Patterns come into their own when you analyze stock trading charts if you use them to identify a trend reversal. No matter how a trend comes to an end, chances are good that a pattern exists to identify it. These reversal patterns are ones you should be able to recognize.
Double bottom
A double bottom looks like a W. The double bottom is essentially a retest of a low and predicts a price breakout to the upside, but only under certain conditions. The identification guide for a valid double bottom includes these factors:
A minimum of ten days between the two lows and sometimes as long as two or three months.
Variation between the two lows should not be more than 4 percent.

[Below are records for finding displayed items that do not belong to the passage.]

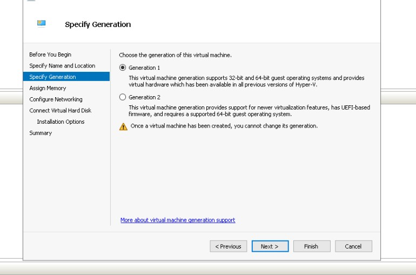Open the Summary step
Screen dimensions: 416x275
41,133
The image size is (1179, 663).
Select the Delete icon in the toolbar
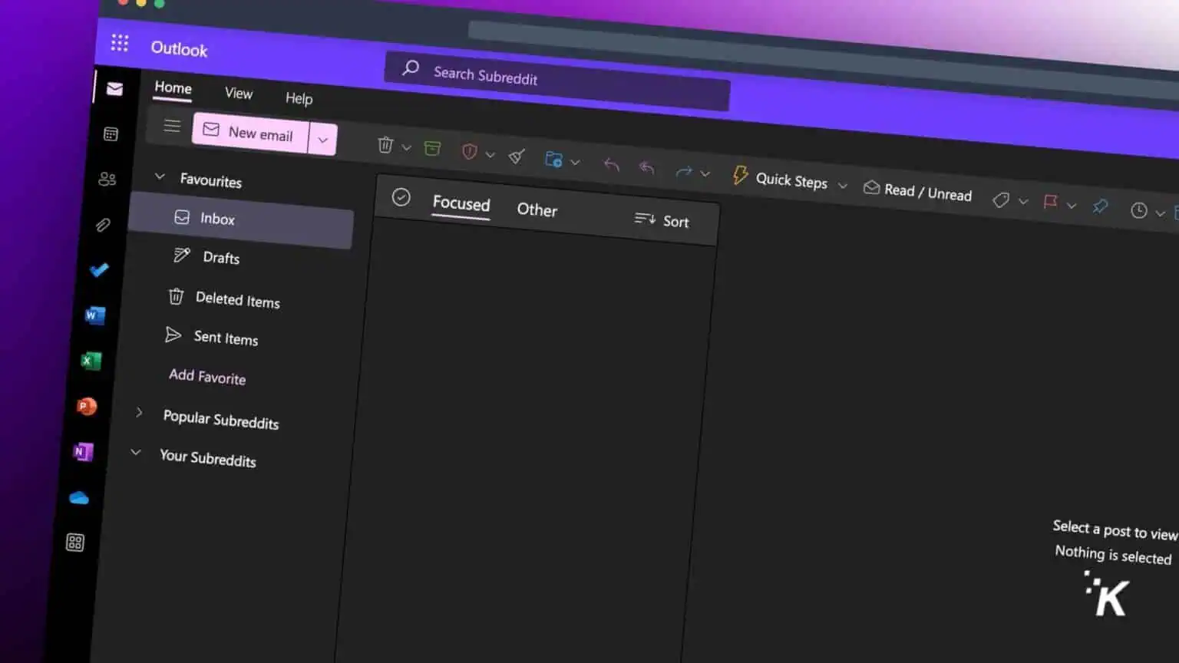[384, 145]

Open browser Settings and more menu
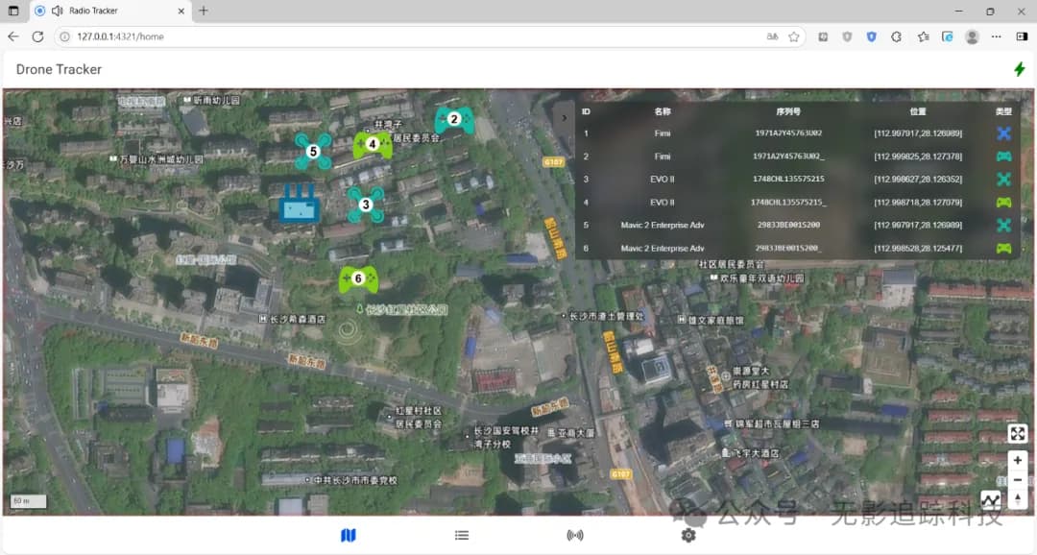click(x=997, y=36)
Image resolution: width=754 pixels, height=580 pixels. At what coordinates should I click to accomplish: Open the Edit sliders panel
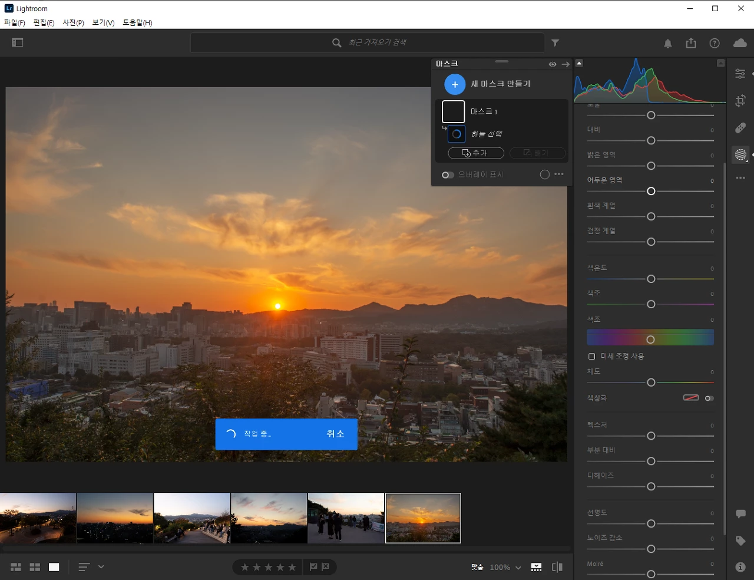(x=740, y=74)
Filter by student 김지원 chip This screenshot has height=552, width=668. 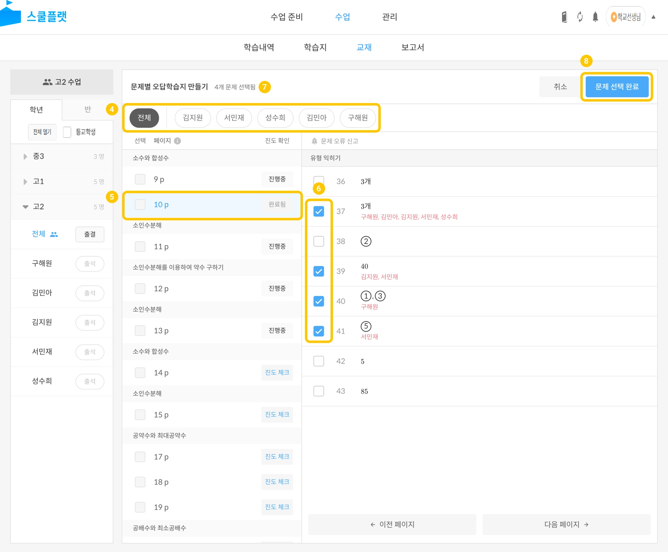(x=192, y=118)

A center up move of at least 10 percent from the lower of the two bottoms.
The price must rise above the confirmation line to confirm that the pattern is indeed a double bottom and the forecast of a continued rise is correct. The confirmation line is a horizontal line drawn from the highest high in the middle of the W. The point where the price rises above the line is called the confirmation point.
Some of the price bars break the lines you draw to form the double bottom pattern. Breaking some of the bars is allowed in a formation where the line is not a support or resistance line. Also, the pullback is a retracement to the downside right after the price breaks the confirmation line. A pullback occurs 68 percent of the time in confirmed double bottoms, making it hard to trust your pattern identification.
Often, the two lows of a double bottom are separated by several months or even a year, and you can easily miss the pattern altogether. Also, minor retracements and even other patterns within the W can obscure the pattern. Some analysts note that big patterns lasting months are easier to see on weekly charts that skim off the aberrations in daily data.
Double tops
A double top is the mirror image of the double bottom it looks like the letter M. In a double top, the price makes a high, pulls back on profit-taking (as usual), and then bullish traders try but fail to surpass the first high. A true double top is usually accompanied by falling volume as the second top is being formed.
Like with double bottoms, the price pulls back after the confirmation 69 percent of the time, causing you to doubt the pattern. Fortunately, the pullback period averages only ten days before the downtrend resumes.
The ultimate triple top: Head-and-shoulders
A triple top or bottom is somewhat rarer than the double version, but the meaning is the same the price fails to surpass the previous low or high, signaling a trend reversal.
The head-and-shoulders pattern is a triple top thats easy to see: One bump forms the left shoulder, a higher bump forms a head, and a third bump forms the right shoulder.
The head-and-shoulders pattern is the most widely recognized of all the patterns, and deserves its popularity because when the price surpasses the patterns confirmation line, it delivers the expected down move a whopping 93 percent of the time.
The confirmation line connects the low point of each shoulder and is named the neckline. The price breaking the neckline predicts a price decline, whether the neckline is sloping upward or downward. Seldom do you see the neckline perfectly horizontal. A downward-sloping neckline tends to deliver the biggest price move.
Like with every trend thats losing steam, volume falls after the head, although about half the time, the highest volume is at the left shoulder and about half the time at the head. Volume is low at the second shoulder. Volume on the breakout day and the next few days after the breakout day, however, tends to be very high because by now a great number of chart-oriented traders have identified the pattern and its neckline.